Formal Languages
Formal Verification
Therac-25 was a medical particle accelerator. A race condition in its software killed three patients. The bug lived in the code for years and the tests never caught it. Formal verification would have found it in minutes.
- Amazon AWS verified 16 distributed systems in TLA+ and found 10 critical bugs in the specifications before implementation
- Intel adopted model checking for the FPU after the Pentium FDIV bug cost the company $475M. The Pentium 4 was formally verified
- NASA Deep Space 1 and Mars Pathfinder were verified with SPIN before launch
- Microsoft verified USB drivers and the NTFS file system using SLAM/SDV (Software Device Verifier)
- Airbus A380 fly-by-wire software was verified with Simulink Design Verifier and Polyspace
Model Checking
Model checking is the automatic verification of finite systems: the algorithm walks the state graph and checks whether the specification holds on every reachable path.
The core problem is state-space explosion: a system with 100 boolean variables has 2^100 states. BDDs (Binary Decision Diagrams) and symbolic model checking let you work with exponential state spaces compactly.
- Safety: 'something bad never happens' - invariants
- Liveness: 'something good eventually happens' - progress
- Fairness: 'a process gets the resource infinitely often' - scheduler
- SPIN: a Promela model verifier, used on the NASA Mars Pathfinder
- CBMC: a bounded model checker for C/C++, finds buffer overflows
Why is model checking limited to finite systems?
TLA+ and Specifications
TLA+ (Temporal Logic of Actions) is Leslie Lamport's specification language. Amazon uses TLA+ to verify distributed protocols: DynamoDB, S3, and EBS were checked with it and real bugs were found.
TLA+ models a system as a sequence of states. Formulas describe the allowed transitions (Next) and invariants. The TLC model checker explores every reachable state of the model.
- TLA+ applied at Amazon (16 systems, 10 bugs found in specifications)
- Microsoft uses P (a language similar to TLA+) for verifying the USB stack
- Intel used model checking to verify the Pentium FPU after the FDIV bug
- Azure Cosmos DB is verified in TLA+
What does TLC verify in TLA+, and what is out of reach for it?
SPIN and Promela
SPIN (Simple Promela INterpreter) is Gerard Holzmann's protocol verifier, developed at Bell Labs. It was used to verify NASA's Deep Space 1, the Mars Pathfinder, and 802.11 protocols.
SPIN uses on-the-fly model checking: the LTL formula is converted into a Büchi automaton, whose synchronous product with the model is checked for language emptiness. This avoids constructing the full state space explicitly.
- Promela (Protocol Meta Language) is a language for describing concurrent processes
- LTL to Büchi: the formula [] p produces an automaton accepting all infinite words where p always holds
- Partial order reduction: shrinks the state space by ignoring independent steps
- Bit-state hash compression: stores visited states in a Bloom filter (false negatives are possible)
What does on-the-fly model checking mean in SPIN?
Temporal Logic: LTL and CTL
Temporal logic extends classical logic with time operators.

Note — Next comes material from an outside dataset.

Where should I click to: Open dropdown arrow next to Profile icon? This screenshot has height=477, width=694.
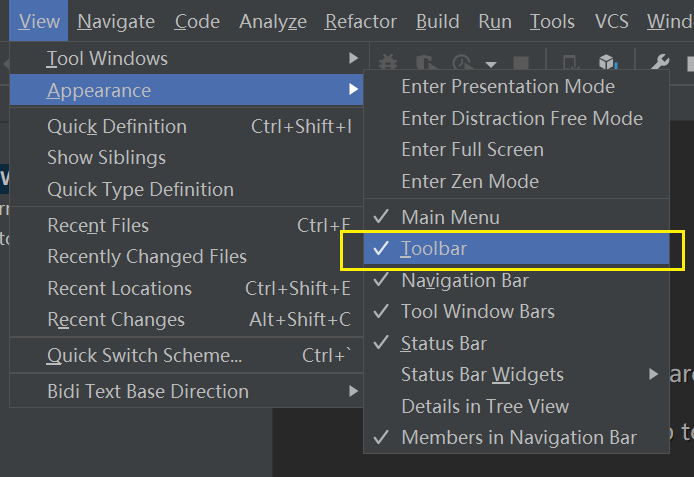pyautogui.click(x=491, y=63)

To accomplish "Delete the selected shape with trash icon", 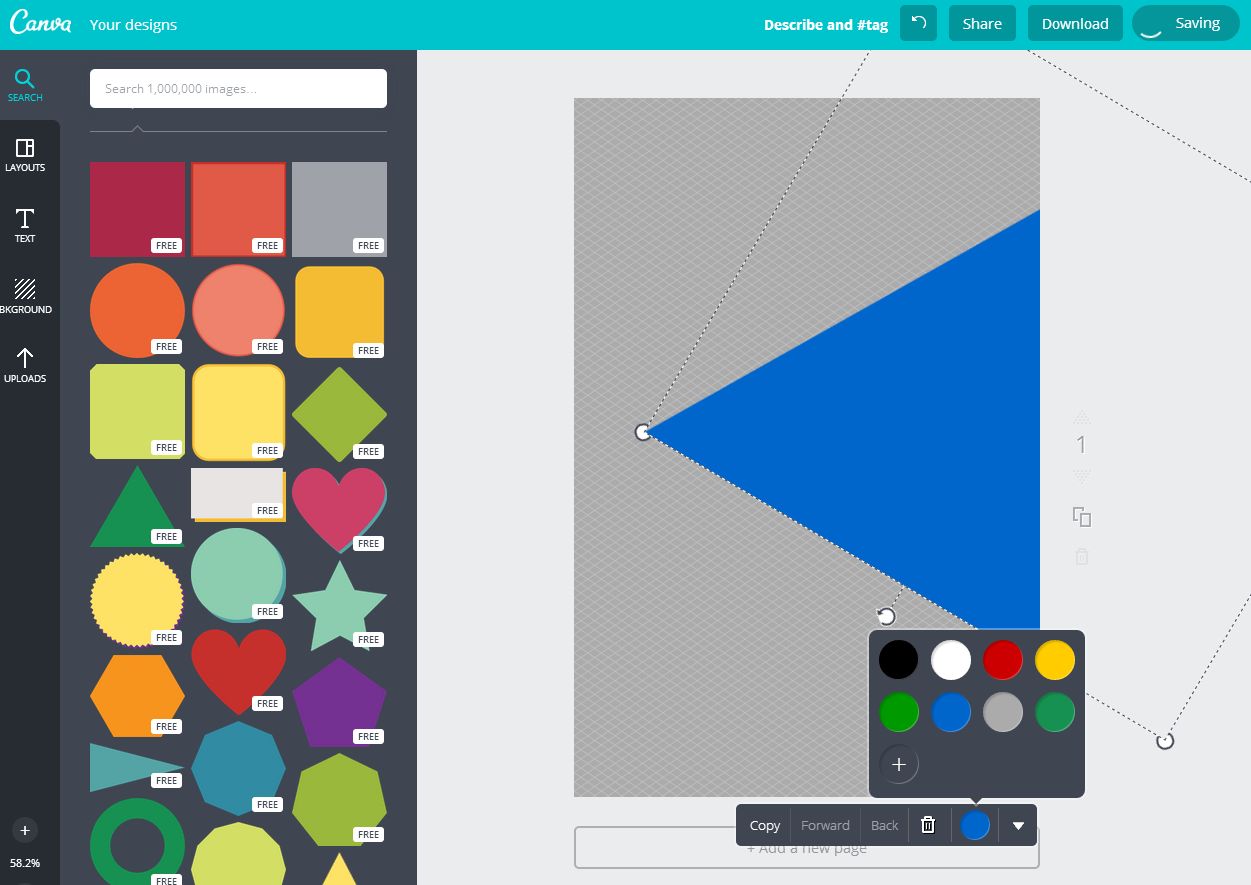I will click(928, 825).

There are two main flavors: LTL (Linear Temporal Logic) reasons about paths; CTL (Computation Tree Logic) reasons about computation trees.
- LTL and CTL are incomparable: some properties are expressible in one but not the other
- AG EF reset (CTL) cannot be expressed in LTL: it quantifies over paths from any state
- G (F p) (LTL) cannot be expressed in CTL: a path where p holds infinitely often
- CTL* subsumes both: PSPACE-complete like LTL
- The mu-calculus is the most expressive temporal logic and includes CTL and LTL
What is the difference between G F p in LTL and AG AF p in CTL?
Key Takeaways
- Model checking is automatic state-graph exploration, bounded by state-space explosion
- TLA+ models systems as sequences of states with temporal properties
- SPIN compiles Promela + LTL into a C verifier with an on-the-fly algorithm
- LTL reasons about linear paths, CTL about computation trees; the two are incomparable
Related Topics
Formal verification sits at the intersection of automata theory, complexity theory, and mathematical logic:
- Büchi automata — SPIN translates LTL into Büchi automata to verify infinite paths
- PSPACE-complete — LTL model checking is PSPACE-complete, CTL is in P. Hence different tools
- Lattice theory — The mu-calculus is built on Tarski's fixed-point theorem on lattices
- Typed lambda calculus — Coq and Lean realize Curry-Howard: types are theorems, programs are proofs
Вопросы для размышления
- Why has formal verification not replaced testing in most projects?
- Is it better to verify the specification or the implementation? What are the limits of each approach?
- How does partial order reduction help with state-space explosion in concurrent systems?